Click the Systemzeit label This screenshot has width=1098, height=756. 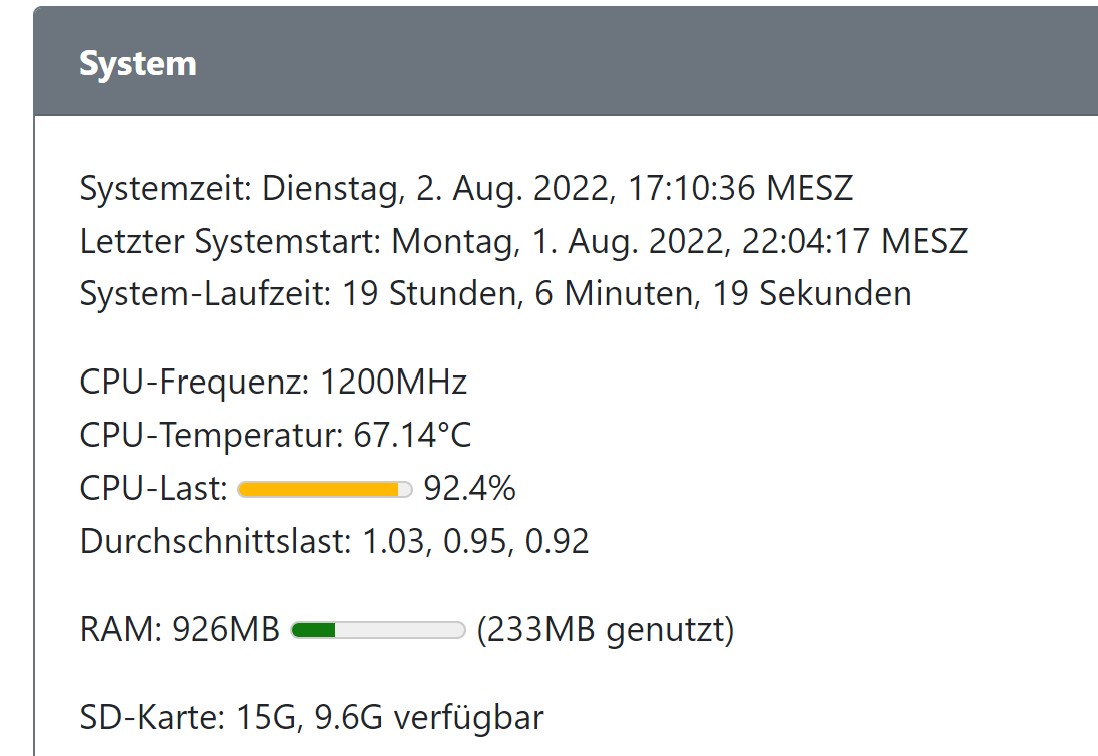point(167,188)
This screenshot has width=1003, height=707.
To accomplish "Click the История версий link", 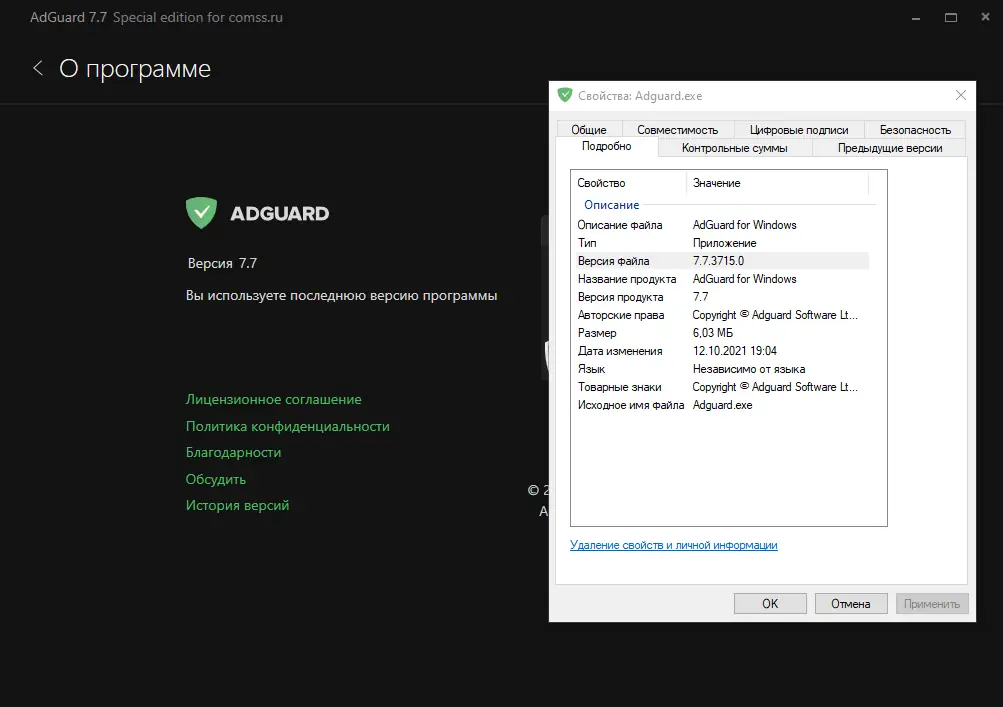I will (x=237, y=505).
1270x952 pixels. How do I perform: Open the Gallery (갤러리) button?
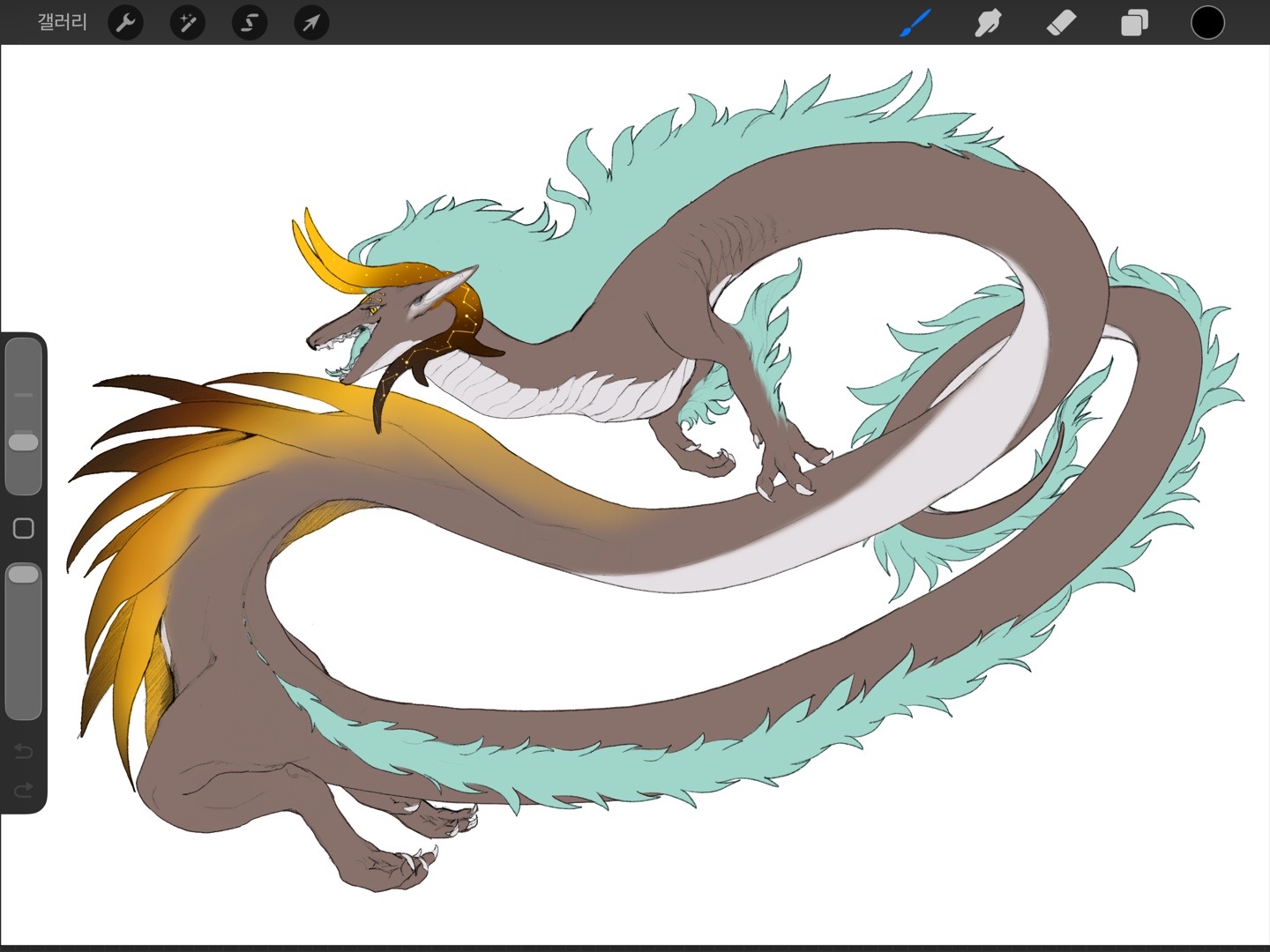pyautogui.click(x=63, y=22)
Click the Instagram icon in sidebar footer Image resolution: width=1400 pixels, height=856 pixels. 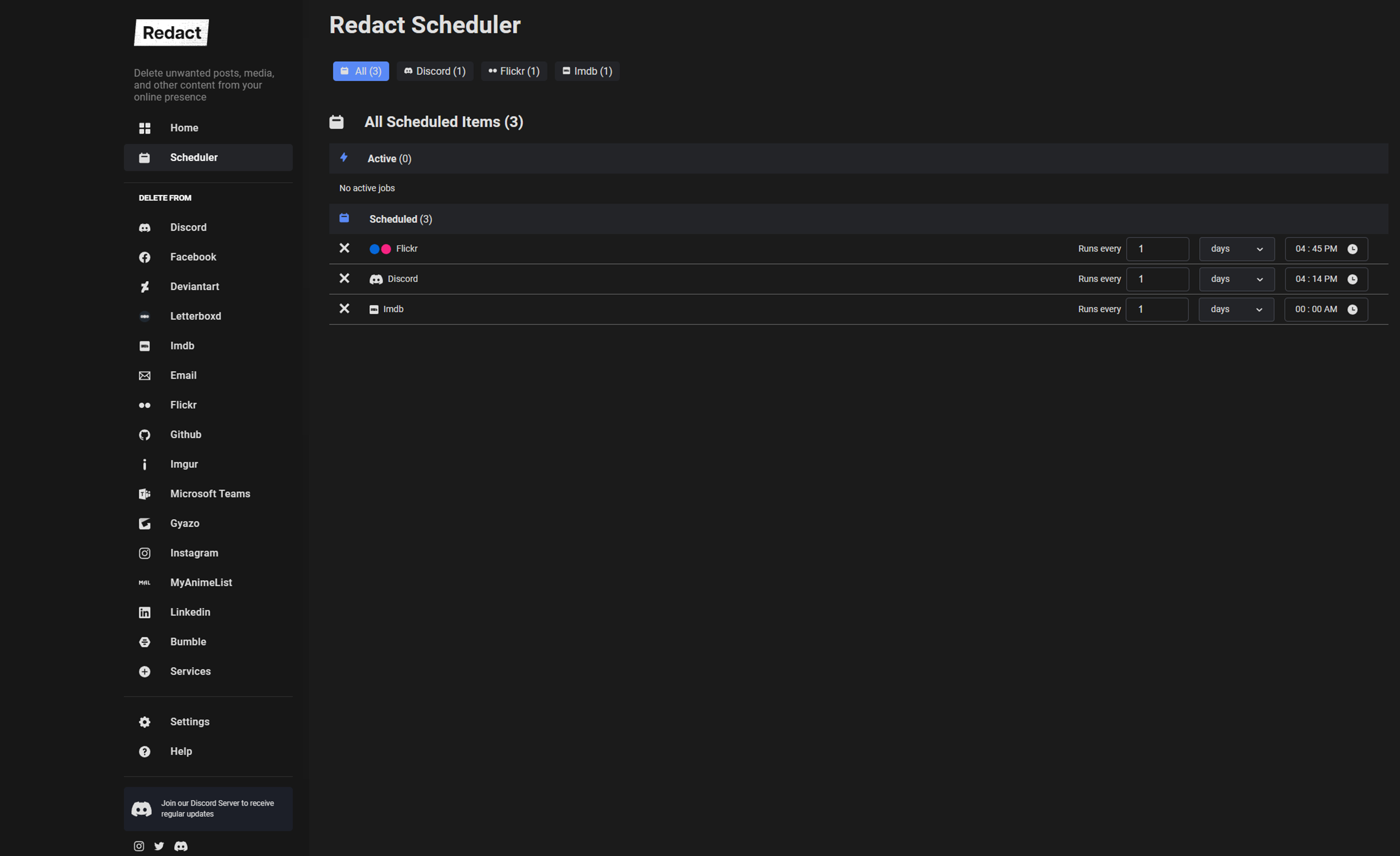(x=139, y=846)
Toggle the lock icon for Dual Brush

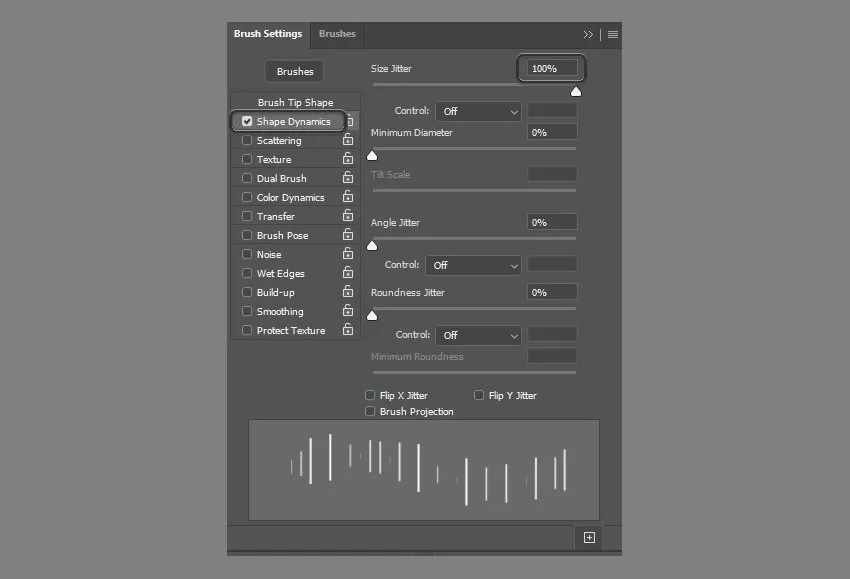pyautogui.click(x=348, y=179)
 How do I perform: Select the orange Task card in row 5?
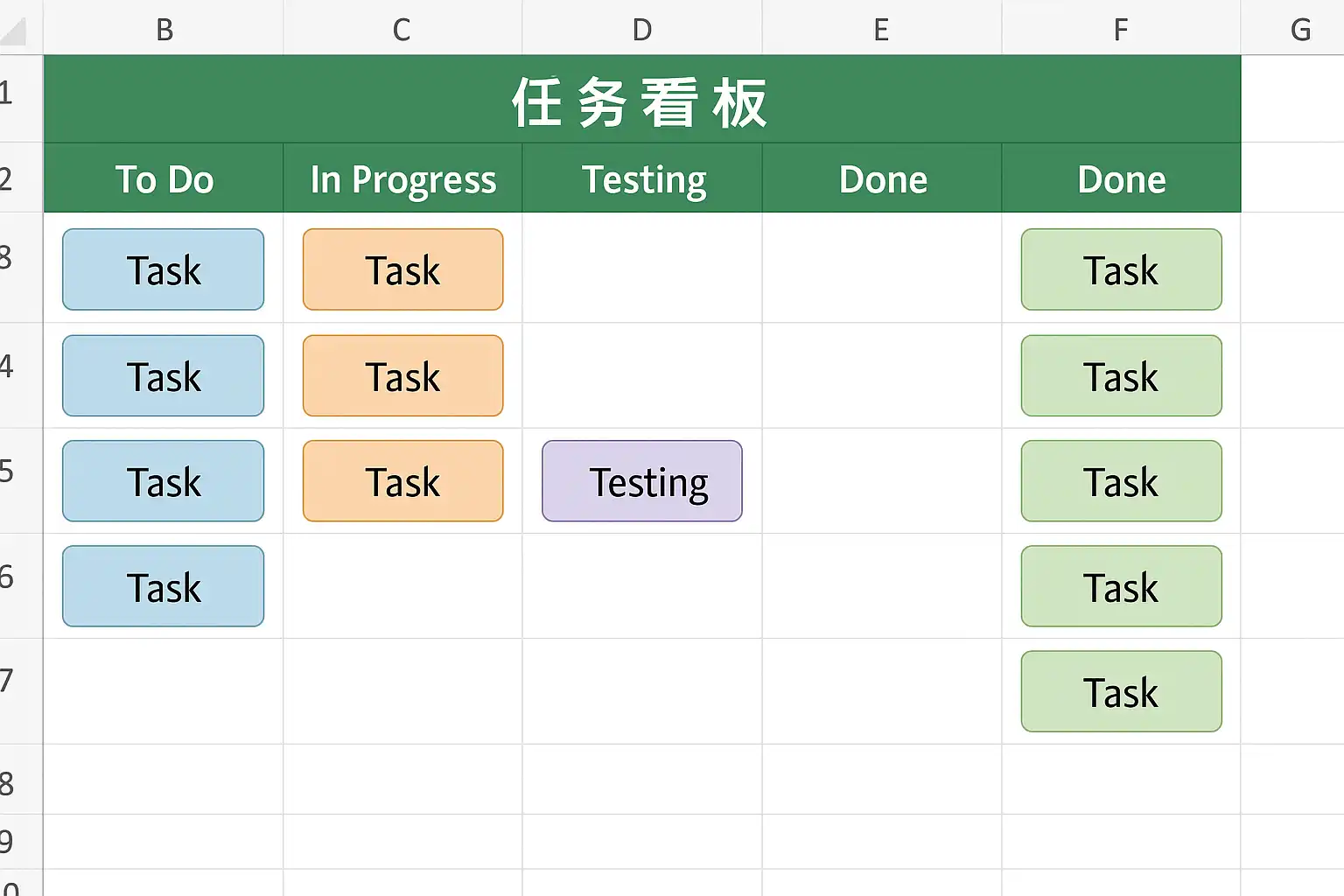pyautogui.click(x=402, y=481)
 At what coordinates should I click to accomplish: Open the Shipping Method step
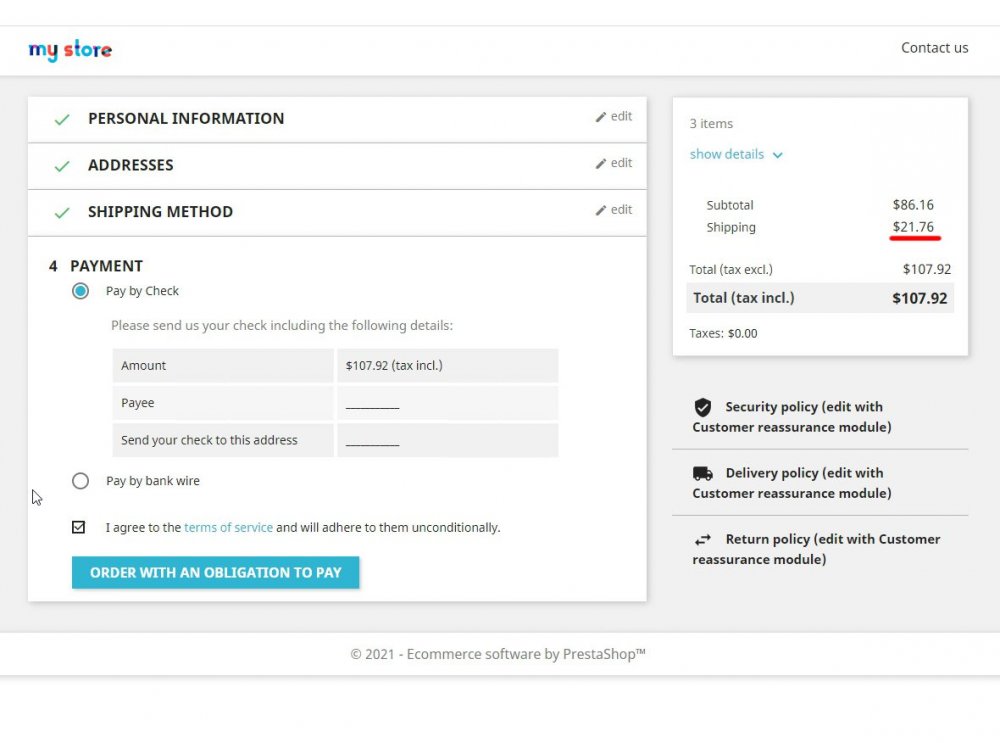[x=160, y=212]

::::

■ **Prompt**:
Output exactly the lines from the one containing "Toggle the lock icon for Dual Brush" through the last line of the records above, both included, leaving out any pictures.

■ **Exercise answer**:
Toggle the lock icon for Dual Brush

pyautogui.click(x=348, y=179)
 How do I perform: Select the orange Task card in row 5?
pyautogui.click(x=402, y=481)
 At what coordinates should I click to accomplish: Open the Shipping Method step
[x=160, y=212]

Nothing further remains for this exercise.